4.如权利要求1所述的定量检测方法，其特征在于，步骤1)炔-叠氮环加成点击化学反应的缓冲液为磷酸缓冲液，并加入配体三-(3-羟基丙基三唑基甲基)胺提高铜的催化效率。

5.如权利要求1所述的定量检测方法，其特征在于，步骤2)T4 PDG酶解反应后加入X链，在磷酸缓冲液中室温下进行共价标记反应1.5～2小时。

6.如权利要求1所述的定量检测方法，其特征在于，步骤3)先加入Y链和Lambda核酸外切酶反应缓冲液，充分混匀后静置使Y链和X链杂交，然后加入Lambda核酸外切酶孵育一段时间，最后加热至90℃使Lambda核酸外切酶失活。

7.如权利要求1所述的定量检测方法，其特征在于，步骤4)中所述P链在5’末端标记荧光基团，在3’末端标记猝灭基团。

8.如权利要求7所述的定量检测方法，其特征在于，所述荧光基团和相应的猝灭基团选自下列组合中的一种：FAM和BHQ1/DABCYL/TAMRA，TET和BHQ1/DABCYL，HEX和BHQ1/BHQ2/DABCYL，TAMRA和BHQ2，ROX和BHQ2，Texas Red和BHQ2，Cy5和BHQ2/BHQ3。
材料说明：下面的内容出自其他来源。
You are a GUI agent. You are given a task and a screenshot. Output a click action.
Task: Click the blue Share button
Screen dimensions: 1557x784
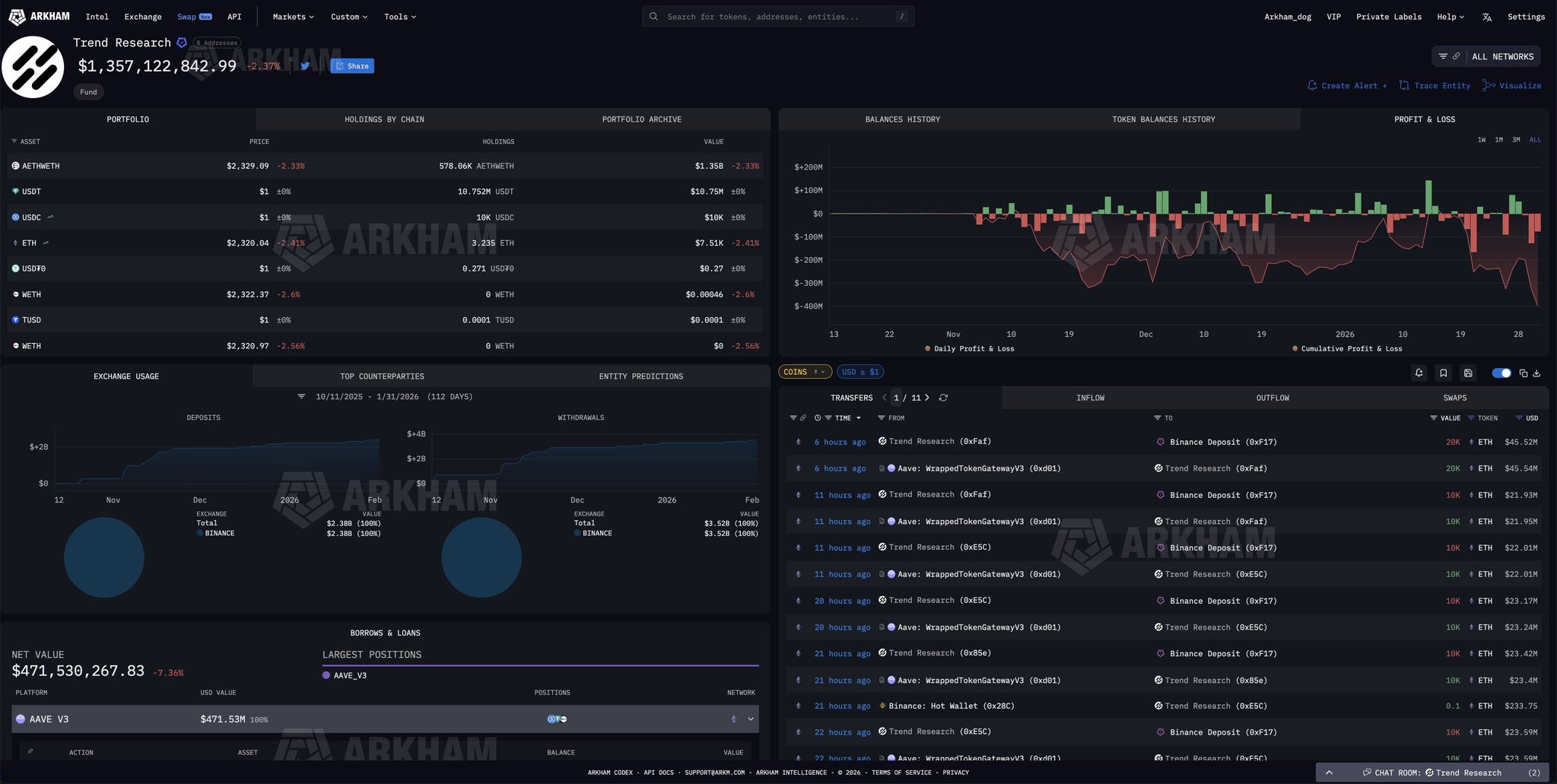352,66
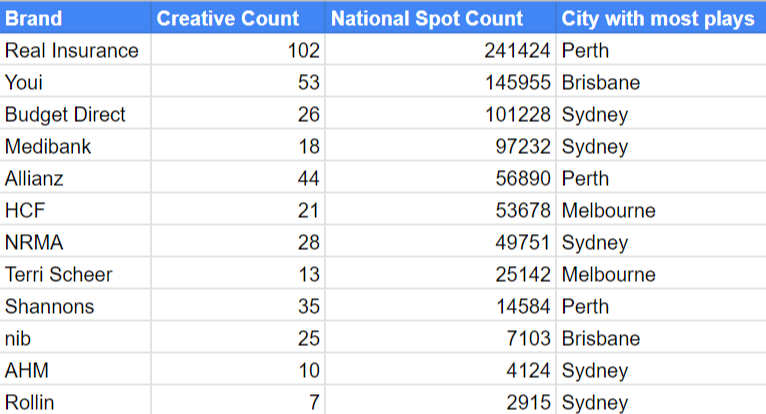Viewport: 766px width, 414px height.
Task: Click creative count value 102
Action: [238, 49]
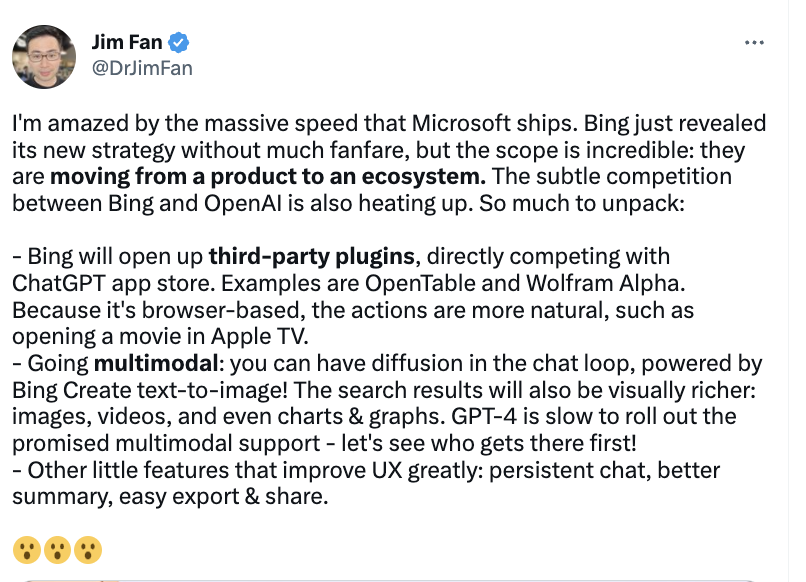Open the Jim Fan display name link

[128, 43]
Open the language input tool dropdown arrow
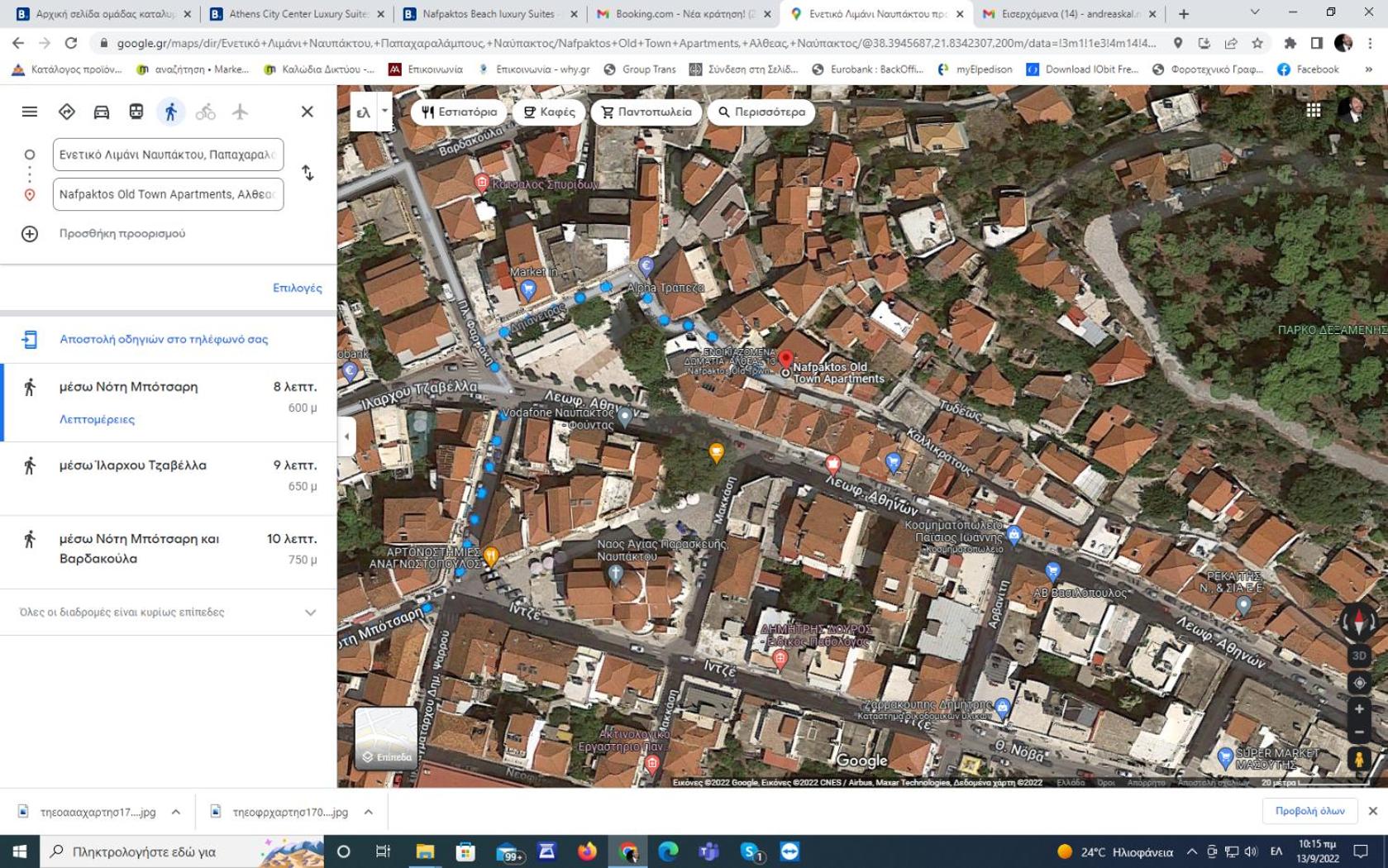This screenshot has width=1388, height=868. click(x=384, y=112)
9.如权利要求1所述的定量检测方法，其特征在于，通过步骤4)采集的荧光强度随时间变化的曲线测得待测样品的荧光上升速率，在步骤5)根据由标准样品获得的荧光上升速率与缺碱基位点浓度进行线性拟合得到的标准曲线，计算待测样品中缺碱基位点的含量。

10.一种基因组DNA序列中缺碱基位点的定量检测试剂盒，包括三种寡核苷酸链：X链、Y链和P链，T4 PDG酶及其工作缓冲液，Lambda核酸外切酶及其工作缓冲液；其中，所述X链是5’末端为羟胺修饰的寡脱氧核苷酸链；所述Y链能与X链杂交形成X链5’末端的2个核苷酸错配打开、其余部分匹配的双链DNA结构；所述P链是两端分别标记有荧光基团和猝灭基团的寡核苷酸探针，其能与X链杂交形成P链5’末端的2个核苷酸错配打开、其余部分匹配的双链DNA结构。